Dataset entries
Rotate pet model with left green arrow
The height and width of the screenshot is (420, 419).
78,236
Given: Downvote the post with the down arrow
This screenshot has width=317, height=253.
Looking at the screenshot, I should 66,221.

→ **TO DO**: Each of the lines from the one holding "Given: Downvote the post with the down arrow" through the final line of the entries is to be set down exactly, and no others.

→ **RESPONSE TO THE TASK**:
Given: Downvote the post with the down arrow
This screenshot has width=317, height=253.
Looking at the screenshot, I should 66,221.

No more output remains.